In several instances, adaptive mesh refinement is used for the computation of interfacial motion computation in biological systems for necessary accurate boundary treatment [10, 14], but this approach comes with a difficulty in implementation and, often, the inclusion of pre-existing software packages [41, 62]. Our method allows for the accurate treatment of the boundary in a natural fashion by clustering grid points near dynamic interfaces using mathematical transformations to eliminate the necessity to include adaptive mesh refinement. However, with this approach comes the more difficult treatment of differential operators after transformation and also the constraint that the interface must be described as the graph of a function of \(X\) or \(\Theta \) alone.

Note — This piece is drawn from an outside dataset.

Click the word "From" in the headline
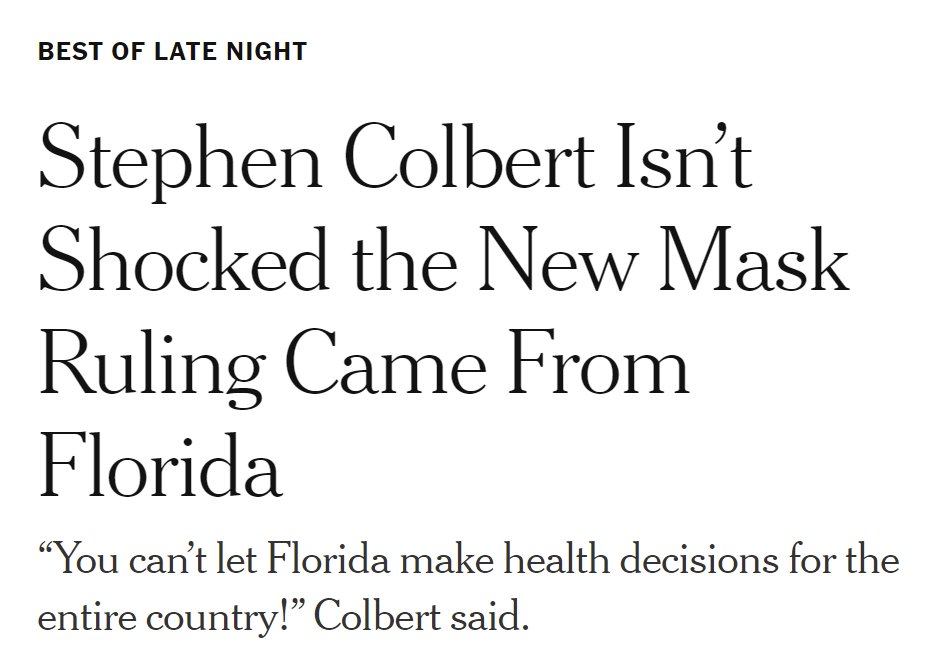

The modeling and computational framework presented can also be extended to other complex biological systems, such as the regenerative roles of stem cells in the liver and heart, or stem cell differentiation during tooth development. Importantly, each of the respective computational domains of these possible applications include interfaces that may be described as a graph of a function of one spatial variable and may contain more mechanistic effects, several lineages, and more complex downstream regulatory networks. The methods presented here can also be extended to geometries with non-simply connected domains, which may be relevant for tissue culture models in vitro in which intertissue communication by morphogens occurs, by considering separate pressure and interfacial variables for each simply connected subdomain. For efficient exploration of such complex models, it is important to refine the multigrid algorithms to account for variable coefficients in the tissue incompressibility equations such that the number of iterations during relaxations required for convergence becomes less sensitive to the size of the computational grid. More advanced temporal integrators, such as semi-implicit integration factor methods designed for stiff systems [45, 63], may be needed for better treatment of multiple time scales that are associated with many biochemical processes during tissue growth. Finally, it would be interesting to extend the model and computational framework to three spatial dimensions, providing a better understanding and additional insight into tissue morphologies and the roles of stem cells in growth in the third spatial direction that cannot be captured by two-dimensional models [27].